Sarkozy reste le Président du « payer plus et gagner moins »

Comment N. Sarkozy ose-t-il revenir dans les Ardennes, région symbole de ses mensonges et de son échec économique et social, pour faire de nouvelles promesses, alors que toutes les précédentes sont restées sans lendemain ?

La promesse du partage de la valeur ajoutée en trois tiers, faite depuis deux ans, n’a jamais vu le jour.

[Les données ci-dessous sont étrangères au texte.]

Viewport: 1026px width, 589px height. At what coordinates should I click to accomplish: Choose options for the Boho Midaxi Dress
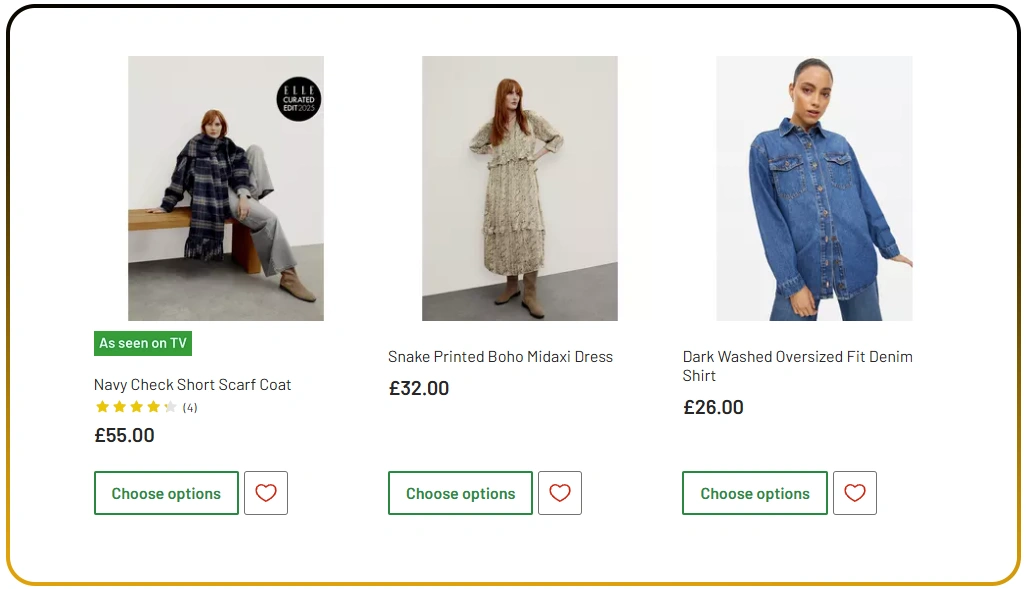(x=459, y=492)
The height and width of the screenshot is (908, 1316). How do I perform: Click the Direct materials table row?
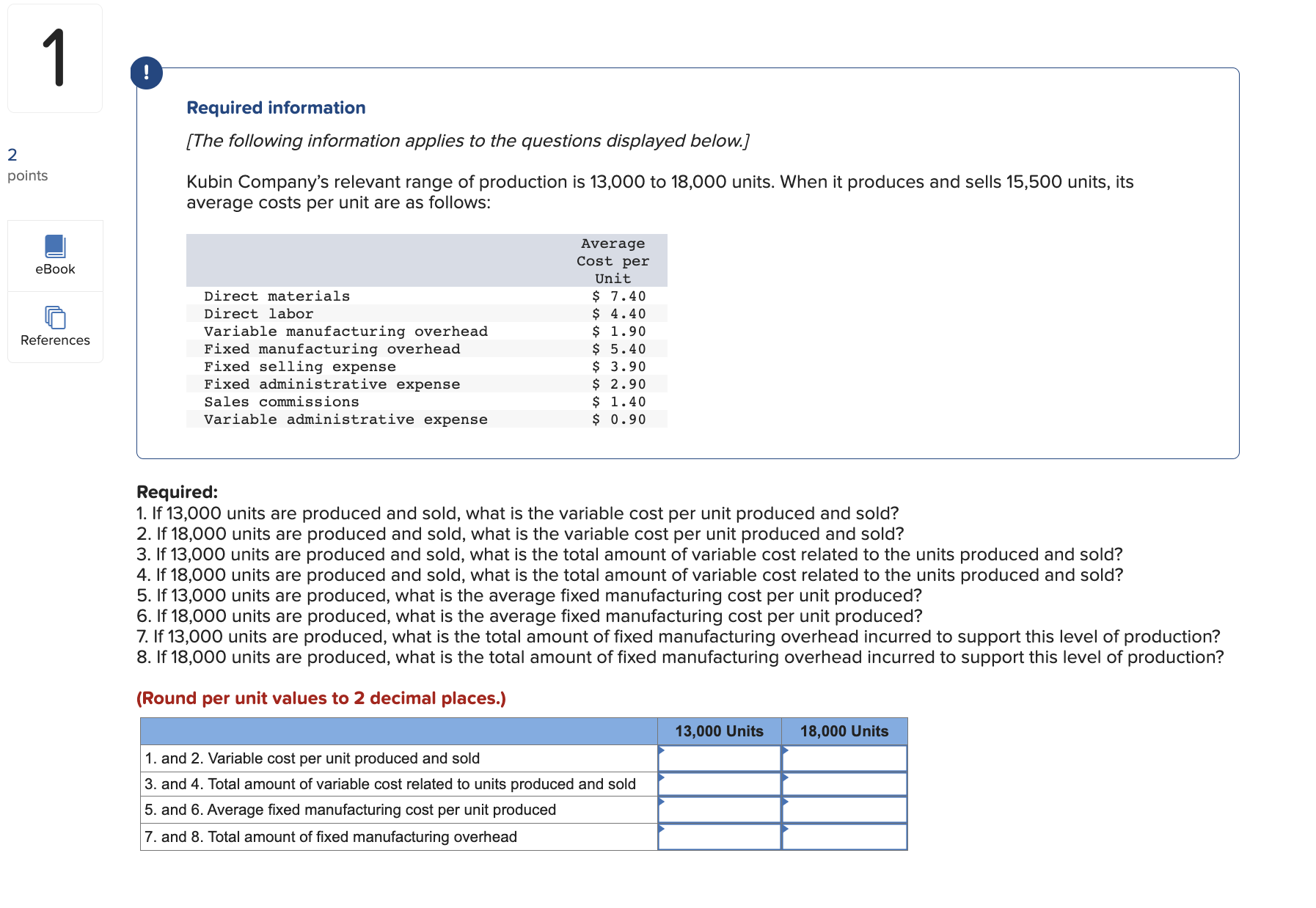[427, 296]
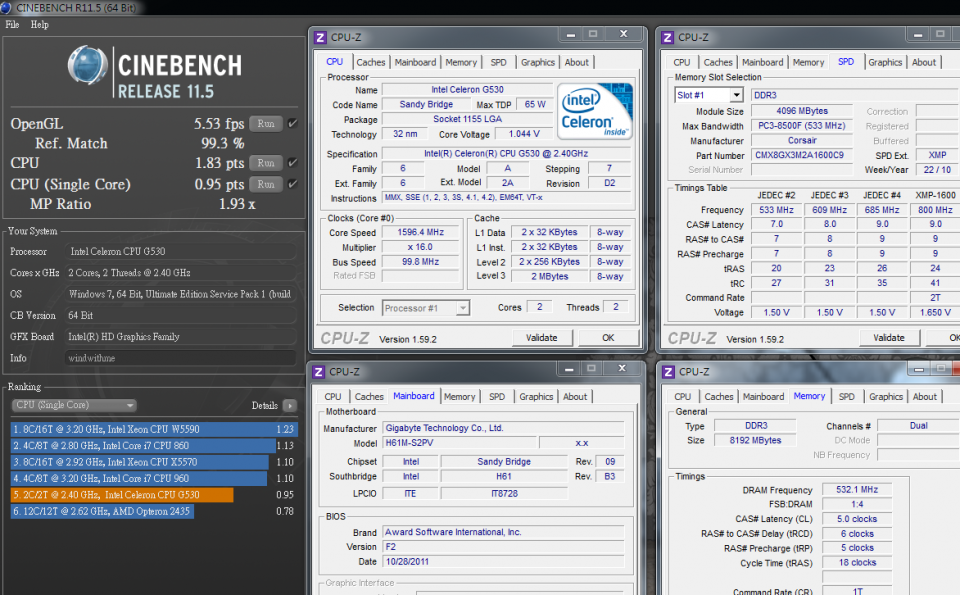Run the CPU benchmark
The width and height of the screenshot is (960, 595).
click(x=266, y=162)
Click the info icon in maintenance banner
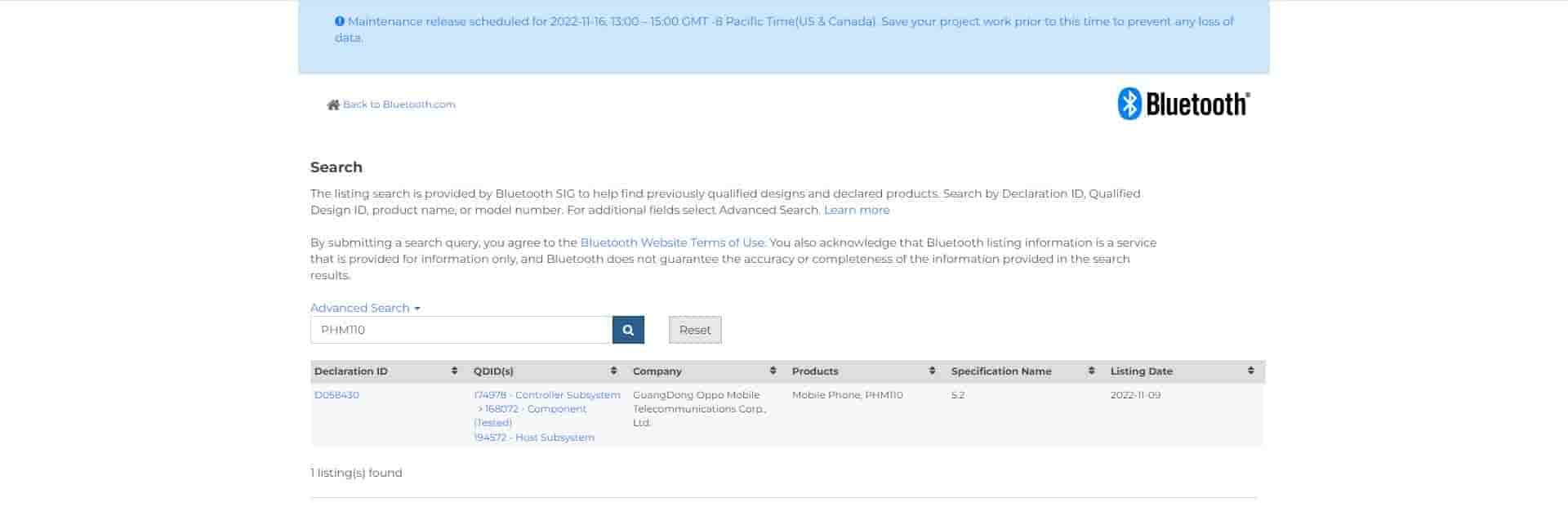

Comment peut-on apporter le moindre crédit à quelqu’un qui fait à nouveau, aujourd’hui, une annonce du même genre ?

Et d’ailleurs, il a annoncé deux premiers renoncements : la prime ne sera pas de 1000 euros et la quasi-totalité des salariés en seraient de fait exclus.

Cette énième opération de communication restera finalement comme un écran de fumée pour masquer une mesure -bien réelle, elle-, en faveur des plus riches, la quasi-suppression de l’impôt sur la fortune, puisque le taux maximum va passer de 1,8% à 0,5% et que la moitié de ceux assujettis aujourd’hui vont être exonérés.

Pour tous les autres, il n’y a qu’une accumulation de baisses de revenus et de hausses des dépenses : le gouvernement refuse un coup de pouce au SMIC, dont le pouvoir d’achat réel recule ; refuse d’augmenter les fonctionnaires ; approuve les hausses des tarifs de l’énergie ; impose des hausses d’impôts qui pèsent sur la vie quotidienne.

Les Français savent à quoi s’en tenir. Le quinquennat de M. Sarkozy restera celui du « payer plus et gagner moins ».

Une autre politique est possible pour améliorer le pouvoir d’achat des Français : mieux distribuer les bénéfices, en incitant les entreprises à valoriser le travail et l’investissement en augmentant l’IS pour celles qui versent des dividendes et en le baissant pour les autres ; en engageant le rattrapage du pouvoir d’achat du SMIC ; en mettant un terme à l’envolée des loyers par un blocage des loyers dans les zones en tension et en construisant massivement de nouveaux logements ; en mettant en place une tarification progressive pour l’énergie et l’eau pour aider les Français à faire face à la hausse des prix.

Le Parti socialiste le propose. Ce sera aux Français d’en décider en 2012.